Identify the retargetable internal search process.
Retarget (i.e. directly rewire/set the input state of) the internal search process on the internal representation of our alignment target.
Just retarget the search. Bada-bing, bada-boom.
Of course as written, “Just Retarget the Search” has some issues; we haven’t added any of the bells and whistles to it yet. Probably the “identify the internal representation of the alignment target” step is less like searching through a bunch of internal concepts, and more like writing our intended target in the AI’s internal concept-language. Probably we’ll need to do the retargeting regularly on-the-fly as the system is training, even when the search is only partly-formed, so we don’t end up with a misaligned AI before we get around to retargeting. Probably we’ll need a bunch of empirical work to figure out which possible alignment targets are and are not easily expressible in the AI’s internal language (e.g. I’d guess “user intention” or “human mimicry” are more likely than “human values”). But those details seem relatively straightforward.
A bigger issue is that “Just Retarget the Search” just… doesn’t seem robust enough that we’d want to try it on a superintelligence. We still need to somehow pick the right target (i.e. handle outer alignment), and ideally it’s a target which fails gracefully (i.e. some amount of basin-of-corrigibility). If we fuck up and aim a superintelligence at not-quite-the-right-target, game over. Insofar as “Just Retarget the Search” is a substitute for overcomplicated prosaic alignment schemes, that’s probably fine; most of those schemes are targeting only-moderately-intelligent systems anyway IIUC. On the other hand, we probably want our AI competent enough to handle ontology shifts well, otherwise our target may fall apart.
Then, of course, there’s the assumptions (natural abstractions and retargetable search), either of which could fail. That said, if one or both of the assumptions fail, then (a) that probably messes up a bunch of the overcomplicated prosaic alignment schemes too (e.g. failure of the natural abstraction hypothesis can easily sink interpretability altogether), and (b) that might mean that the system just isn’t that dangerous in the first place (e.g. if it turns out that retargetable internal search is indeed necessary for dangerous intelligence).
First big upside of Just Retargeting the Search: it completely and totally eliminates the inner alignment problem. We just directly set the internal optimization target.
Second big upside of Just Retargeting the Search: it’s conceptually simple. The problems and failure modes are mostly pretty obvious. There is no recursion, no complicated diagram of boxes and arrows. We’re not playing two Mysterious Black Boxes against each other.

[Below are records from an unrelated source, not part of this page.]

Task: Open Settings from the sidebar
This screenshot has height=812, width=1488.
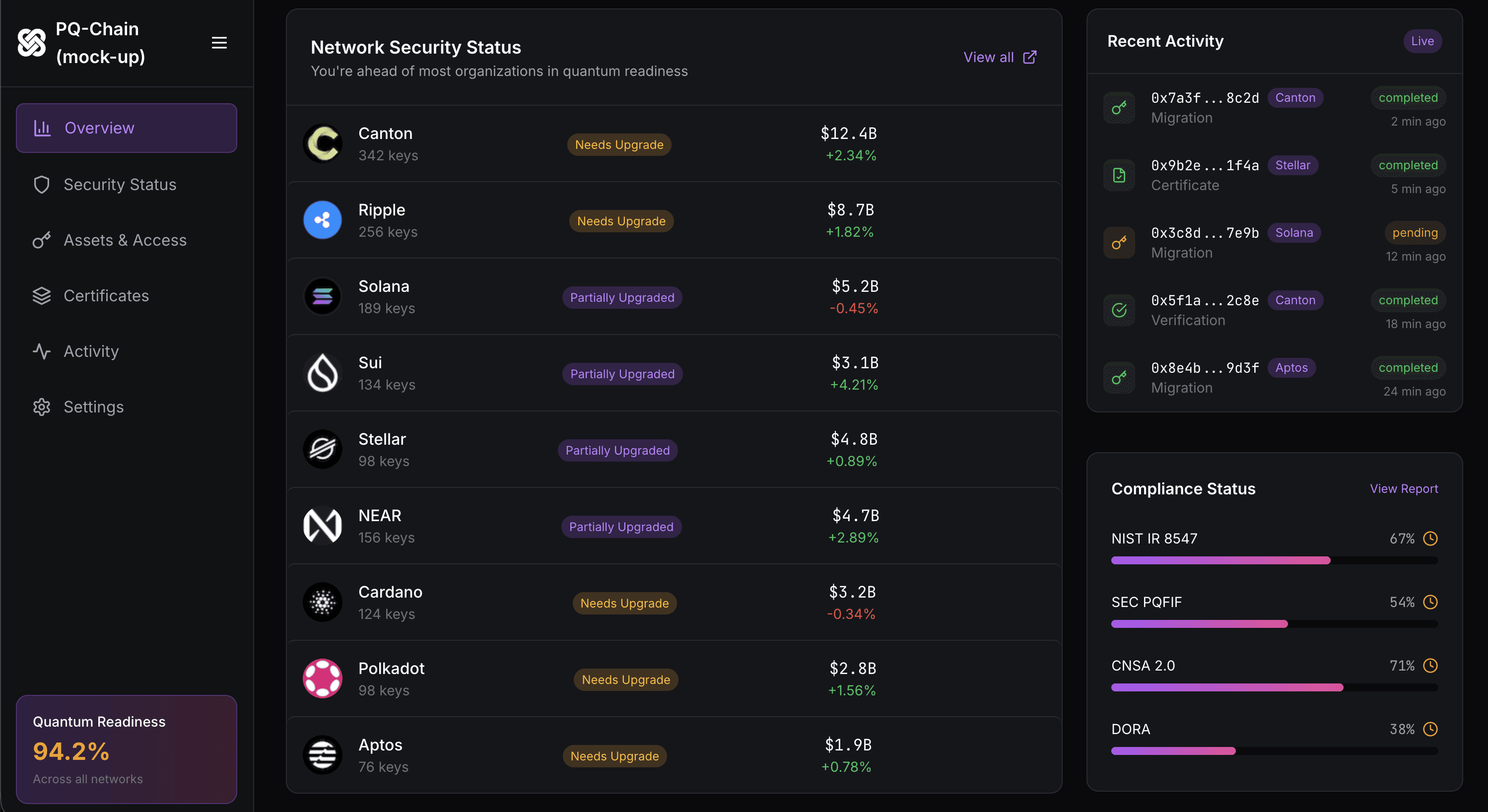Action: tap(94, 407)
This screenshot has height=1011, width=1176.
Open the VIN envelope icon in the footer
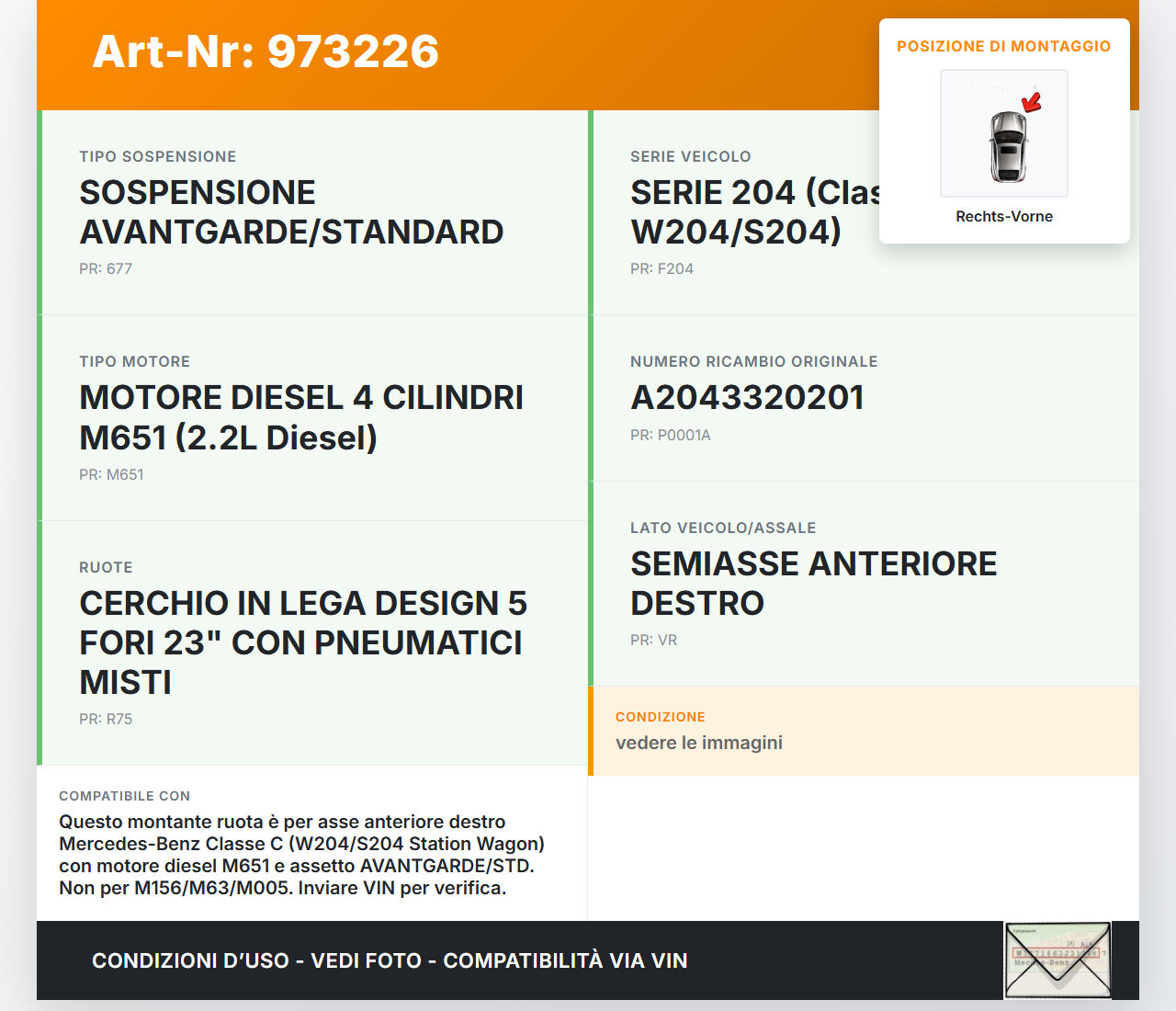[x=1057, y=960]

But the main reason to think about this approach, IMO, is that it’s a true reduction of the problem. Prosaic alignment proposals have a tendency to play a shell game with the Hard Part of the problem, move it around and hide it in different black boxes but never actually eliminate it. “Just Retarget the Search” directly eliminates the inner alignment problem. No shell game, no moving the Hard Part around. It still leaves the outer alignment problem unsolved, it still needs assumptions about natural abstractions and retargetable search, but it completely removes one Hard Part and reduces the problem to something simpler.
As such, I think “Just Retarget the Search” is a good baseline. It’s a starting point for thinking about the parts of the problem it doesn’t solve (e.g. outer alignment), or the ways it might fail (retargetable search, natural abstractions), without having to worry about inner alignment.